Vadnais Heights couple recounts days of unrest in Puerto Vallarta

The black smoke was the first sign something ominous was happening Sunday in Puerto Vallarta.

Cory and Annie Dietz of Vadnais Heights noticed the smoke as they began another day of their three-week vacation at an all-inclusive resort in Mexico, a place the retirees visit every year in a city where they have always felt safe.

They didn’t know it then, but they were witnessing the cartel-related violence that took place throughout the region in the aftermath of the killing of drug lord Nemesio Oseguera Cervantes, also known as El Mencho, by the Mexican army in the state of Jalisco.

“We were sitting at the resort on Sunday morning and we were seeing black smoke all over the place,” said Cory in a phone interview with the Pioneer Press from Puerto Vallarta. “Nobody knew what it was.”

Unbothered at first by the mystery smoke, they set out on their daily, 2-mile morning walk. There was more smoke.

Burned cars are seen in Puerto Vallarta, Mexico in the aftermath of the Feb. 22, 2026, killing of Nemesio Oseguera Cervantes, known as “El Mencho,” the leader of one of the world’s largest drug cartels. (Courtesy of Cory Dietz)

“We saw two buses fully engulfed, turned on their sides and blocking the main concrete road going through town,” Cory says. “It was really weird because there was no traffic, but we did see motorcycles running around.”

He noticed the motorcyclists weaving in and around were wearing backpacks, and he now wonders if they were part of the cartel activity of setting vehicles and businesses alight, although he did not witness anyone setting fires. He did, however, spot something strange.

“It was really weird, it was like a movie where all these locals were staring at their phones and not moving, like they were frozen,” Cory recalls. “It was eerie.”

There wasn’t much time to consider the situation, though.

“As we were going over there,” he recalls of the burning scene, “there were guys yelling, in English, ‘Get off the streets! Get inside, get inside!’”

As they left, he says, they heard one of the burning buses explode.

Locked down

After the couple returned to their hotel, they hunkered down with everyone else as part of a shelter-in-place advisory.
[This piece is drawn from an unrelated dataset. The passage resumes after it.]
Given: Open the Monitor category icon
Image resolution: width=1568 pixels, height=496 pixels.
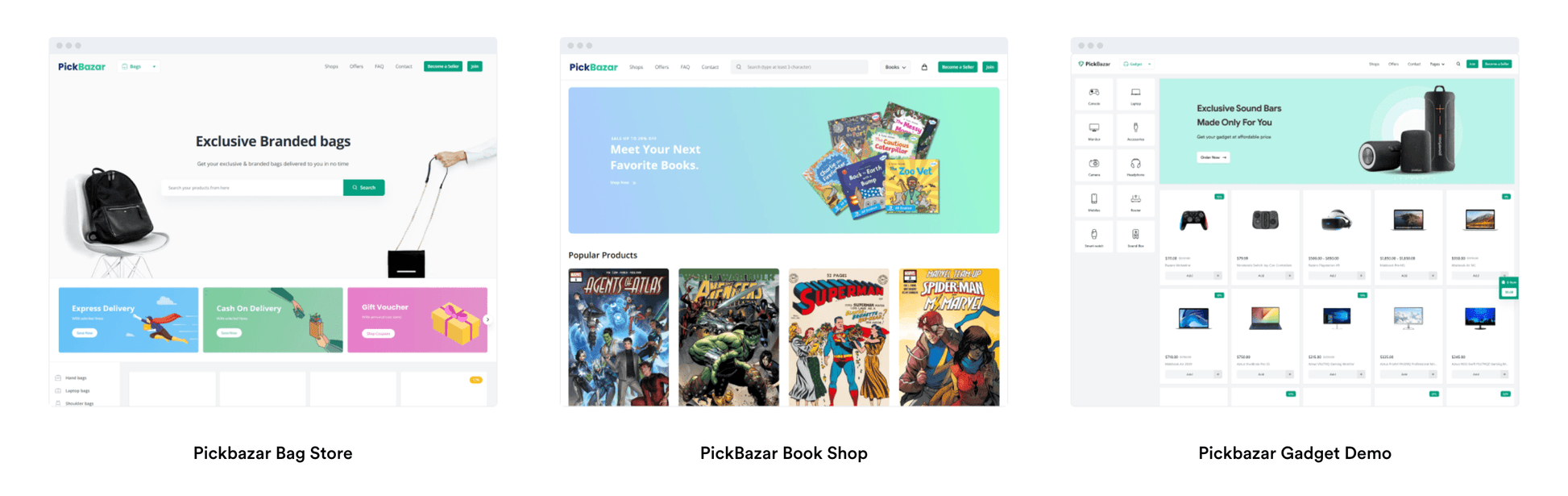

“The hotel basically said it’s a lockdown and we were not supposed to leave the resort,” Cory says. “At the beginning, it felt kind of like COVID, where no one knew what was going to happen with everything closed down.”

For example, the resort is supplied with water via daily tankers.

“We were wondering if we should consume or save our water, and our food,” he says.

Staff also sheltered at the resort, with sleeping quarters set up in a common space and beach chairs for makeshift beds. A hotel across the street boarded its entry with plywood; a nearby shopping center with a hotel above it locked its gates, something the Minnesotans had never seen happen before. There were also no beach vendors for a couple of days and, with no buses, taxis or Ubers on the roads, they noticed more people being ferried about on boats.

It was unsettling, of course, but they still had food to eat, water to drink and a safe place to stay with continued hospitality.

Annie Dietz of Vadnais Heights on vacation in Puerto Vallarta, Mexico in February 2026, after a shelter-in-place order was lifted with the easing of cartel-related violence in the aftermath of the killing of a drug lord. (Courtesy of Cory Dietz)

“The locals were thanking us and apologizing,” Cory says.

Returning to normal

By Wednesday, with the shelter-in-place advisory and other restrictions lifted, flights resuming and daily life returning to more normalcy, the couple resumed their walks, spotting military helicopters and trucks here and there as well as the restoration of stoplights and other clean-up work of burned-out vehicles and businesses.

RELATED: Online disinformation fueled panic after killing of Mexico’s most powerful drug lord

On their walkabout, they paused at Costco, which made international headlines during the unrest due to more black smoke and fears that the store was heavily damaged.

Cory Dietz of Vadnais Heights in front of a burned vehicle outside Costco in Puerto Vallarta, Mexico on Wednesday. (Courtesy of Cory Dietz)

“They’re still clearing the trucks that burned outside of it, but it was 100% open and people were in there shopping,” Cory said on Wednesday.

The couple didn’t resume all their planned activities, though, during this uncertain time.

“I was supposed to go parasailing on Monday, but I didn’t want to,” he said. “They suggested I could go on Tuesday or Wednesday, but I said, ‘Nah. I’ll do it next year.’”

With shelter and travel restrictions lifted, the Minnesotans have also had plenty of elbow room at their hotel, Plaza Pelicanos Club Beach Resort, where they usually are in the company of many Canadian guests as well as Mexican travelers.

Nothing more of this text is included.